Habrán visto las imágenes de la sangrienta refriega de Pablo Iglesias contra María Jesús Montero en un salón del Congreso, y habrán coincidido con Cuca Gamarra en que este Gobierno es una ruina. En efecto, la portavoz del PP fue nombrada tras el pacífico defenestramiento de la gentil Cayetana Álvarez de Toledo , que se despidió del cargo con una rueda de prensa en plena calle en la que amistosamente adjudicó todas las cobardías imaginables a la cúpula de los populares, acusada con toda amabilidad de cercenar la libertad de expresión.

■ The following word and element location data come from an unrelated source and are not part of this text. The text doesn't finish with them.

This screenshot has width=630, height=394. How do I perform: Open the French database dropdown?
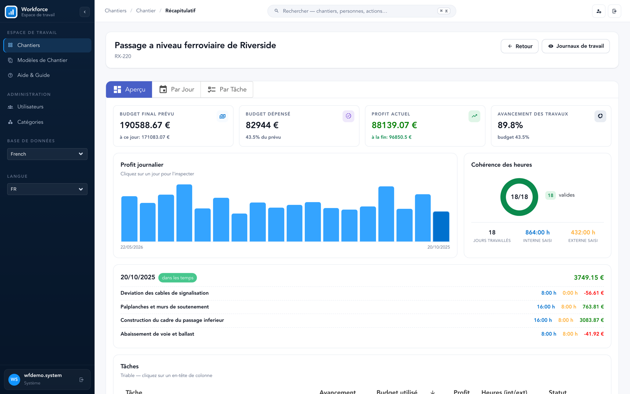click(47, 154)
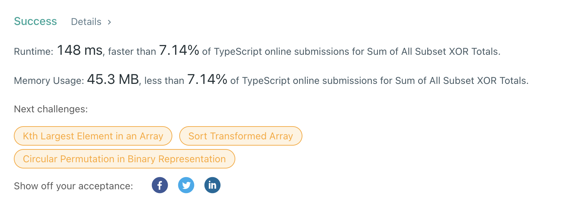Click "Sum of All Subset XOR Totals" in memory line

pos(461,81)
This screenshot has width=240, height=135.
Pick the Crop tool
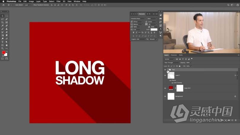[3, 22]
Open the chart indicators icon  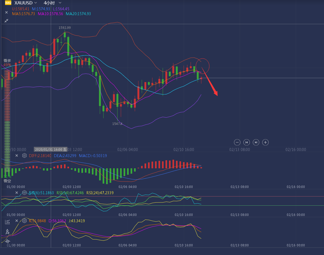coord(8,222)
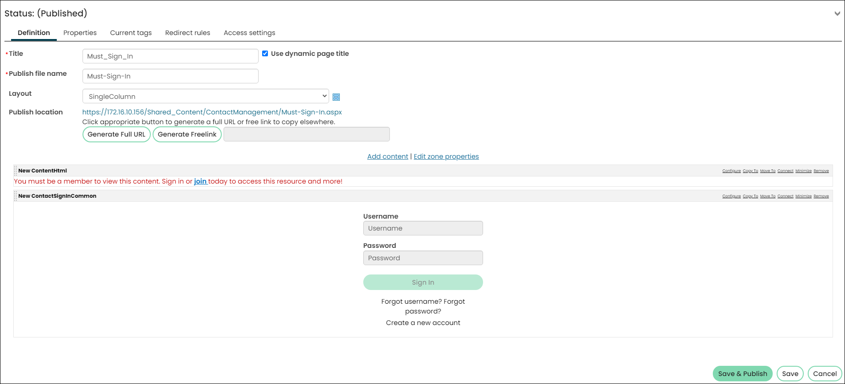
Task: Click the Title input field
Action: pyautogui.click(x=170, y=56)
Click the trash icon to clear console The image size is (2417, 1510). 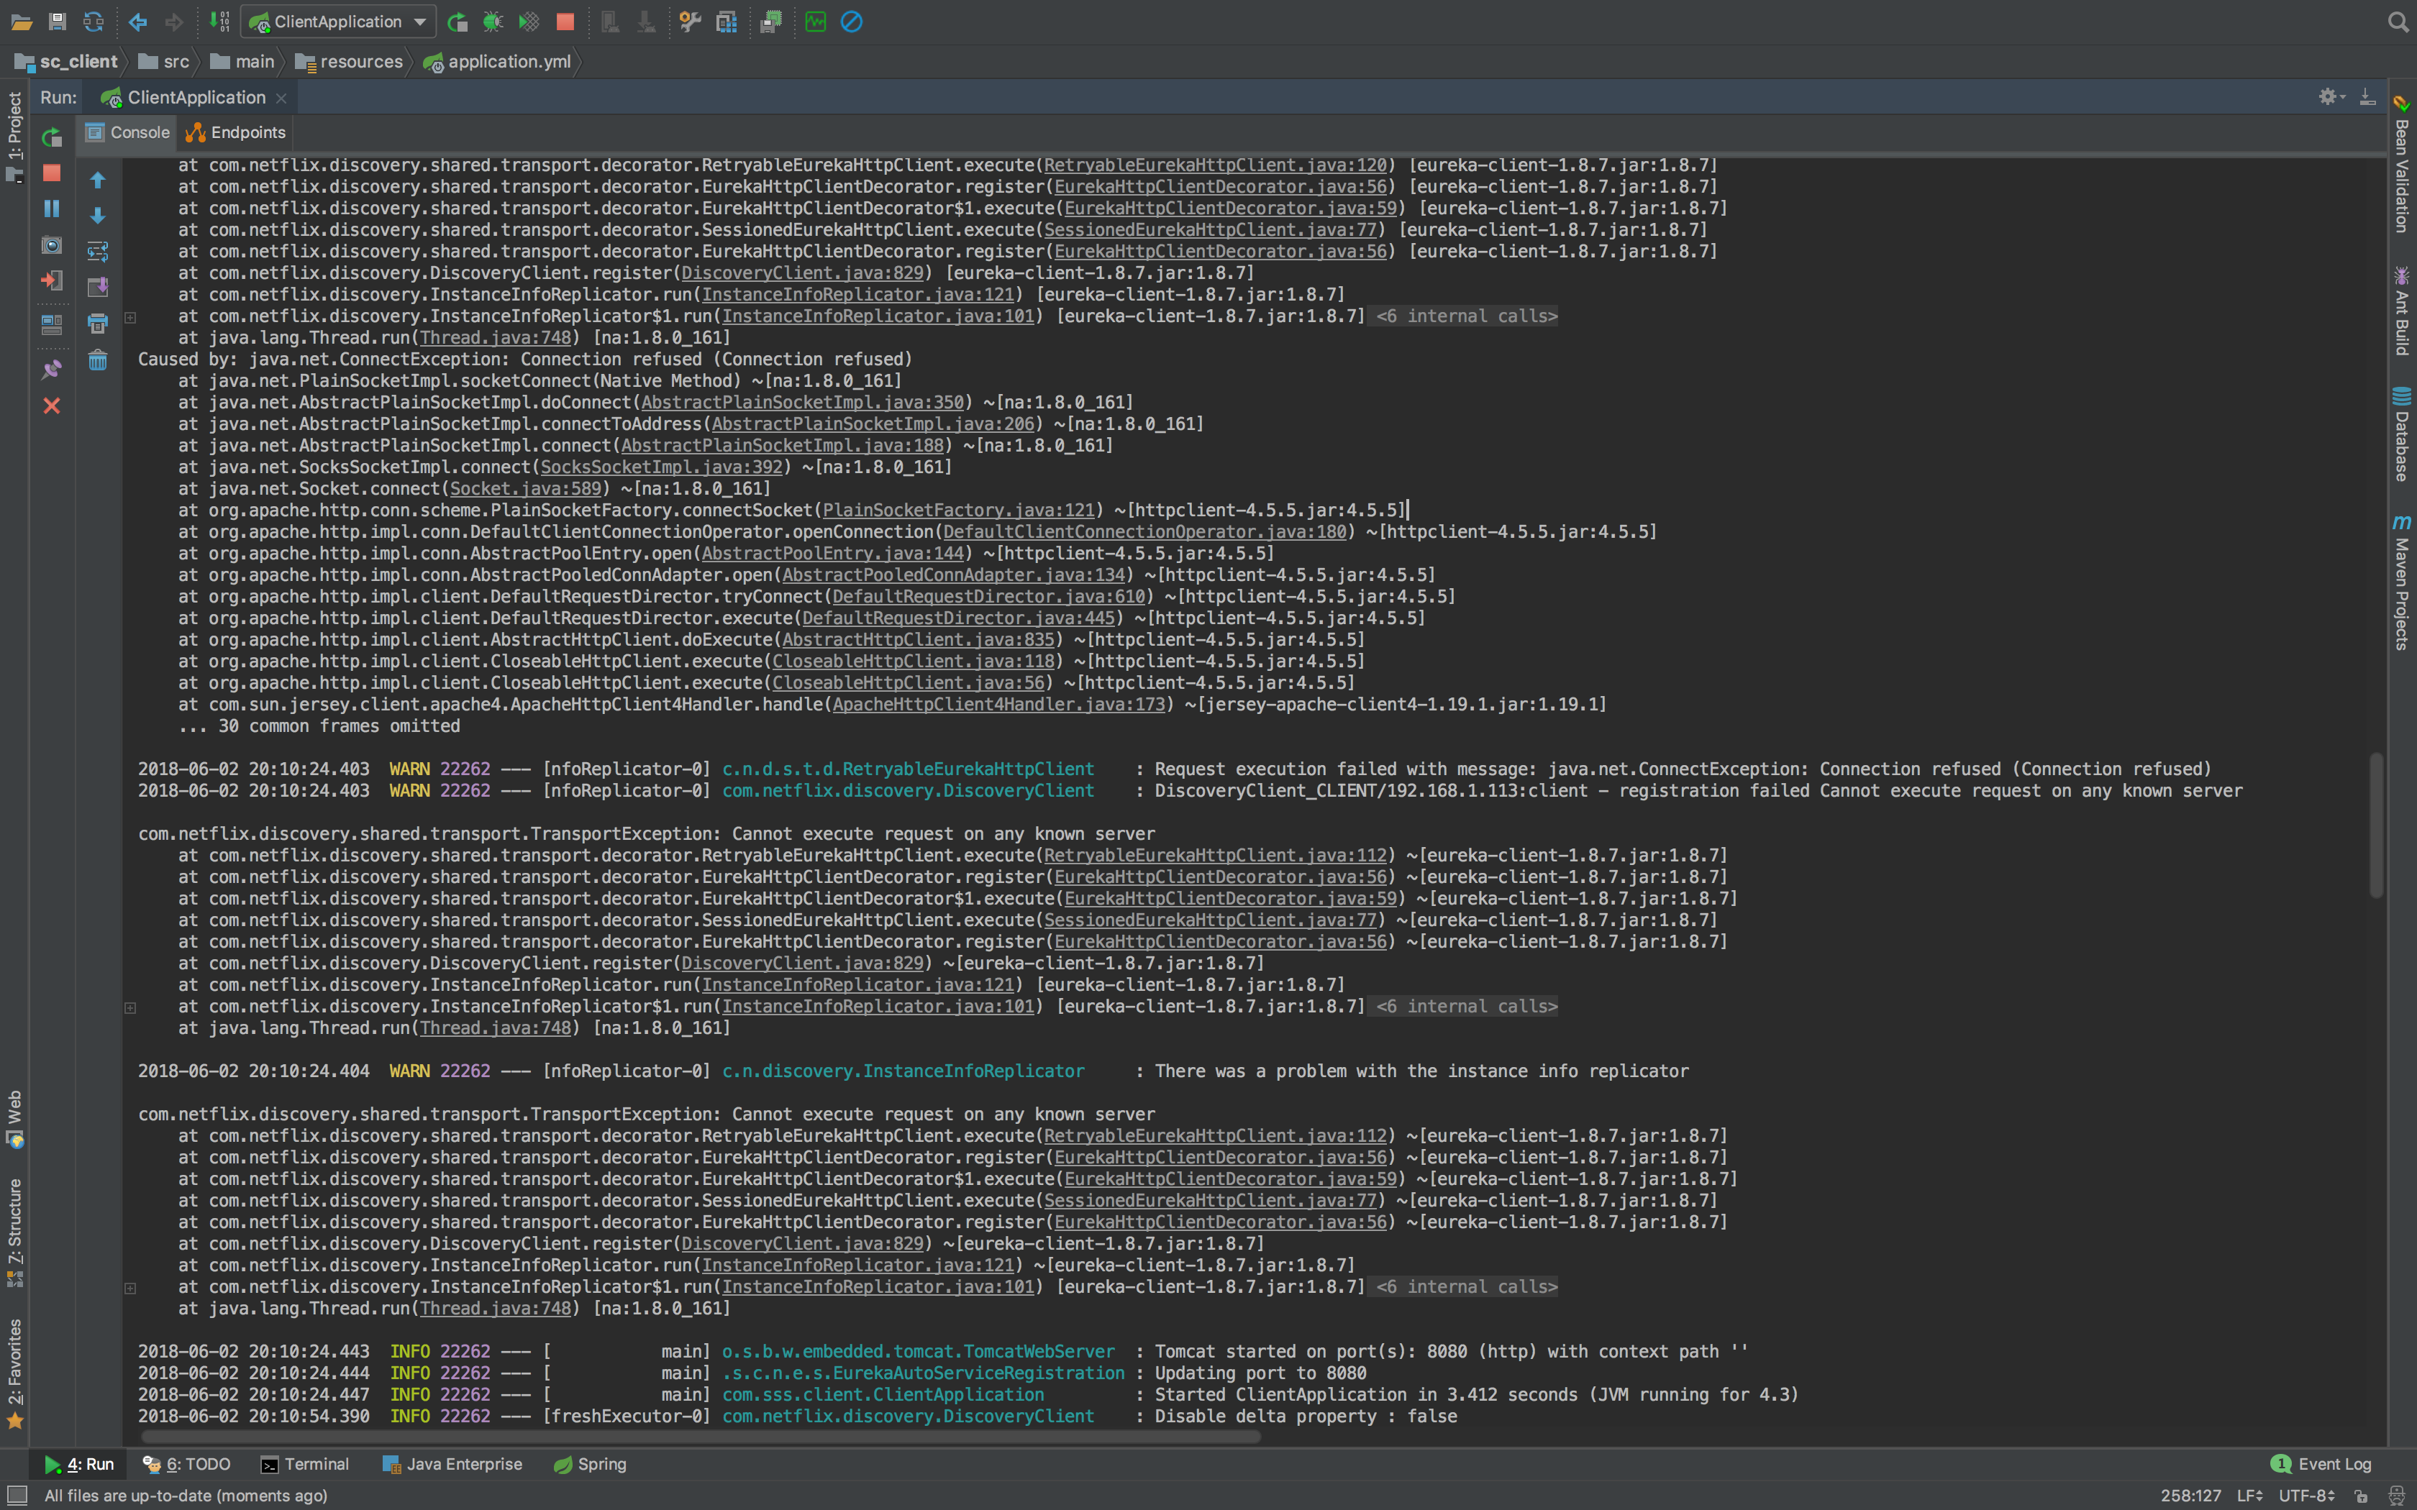tap(98, 361)
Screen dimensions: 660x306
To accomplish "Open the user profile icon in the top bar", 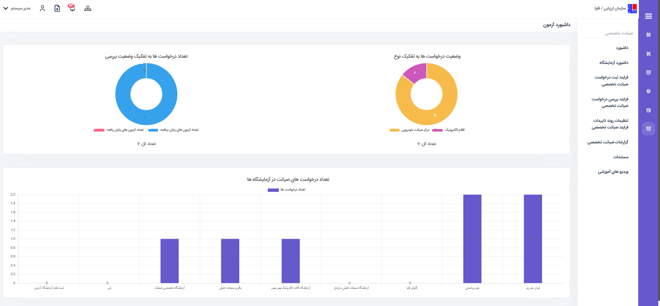I will (x=42, y=8).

La estampa de Iglesias discutiendo contra la otra Montero merece la dimisión, y tal vez la cárcel, del Gobierno en pleno. Cómo no estallar en ira al comparar estas querellas intestinas con la atmósfera bucólica que reinaba entre Soraya Sáenz de Santamaría y Dolores de Cospedal , tan compenetradas que ni siquiera necesitaban saludarse, además de que se comunicaban a través del pequeño Nicolás y del comisario Villarejo . Y en un artículo con pretensiones de transversalidad, no puede omitirse la armonía reinante en los Gobiernos del presidente González y el vicepresidente Guerra , que se amaban a muerte y estuvieron a punto de demostrarlo.

Iglesias disputando con Montero avergüenza a un país al completo pero, aunque ya nada importe porque no recordamos cómo era la vida antes del coronavirus, hemos de resignarnos a que no volverán los tiempos de gobiernos tan sólidos que Ana Botella de Aznar desterraba a Francisco Álvarez Cascos de La Moncloa por osar divorciarse. Aquello era un país boyante, con Rodrigo Rato timoneando la economía al grito de «los pisos son caros porque alguien los compra».

España se ha de conformar ahora con un Ejecutivo parcheado, que dura un año más de lo pronosticado y sobre todo deseado. Suerte que la crítica dispone de un argumento infalible. En caso de duda, aporrear a Podemos.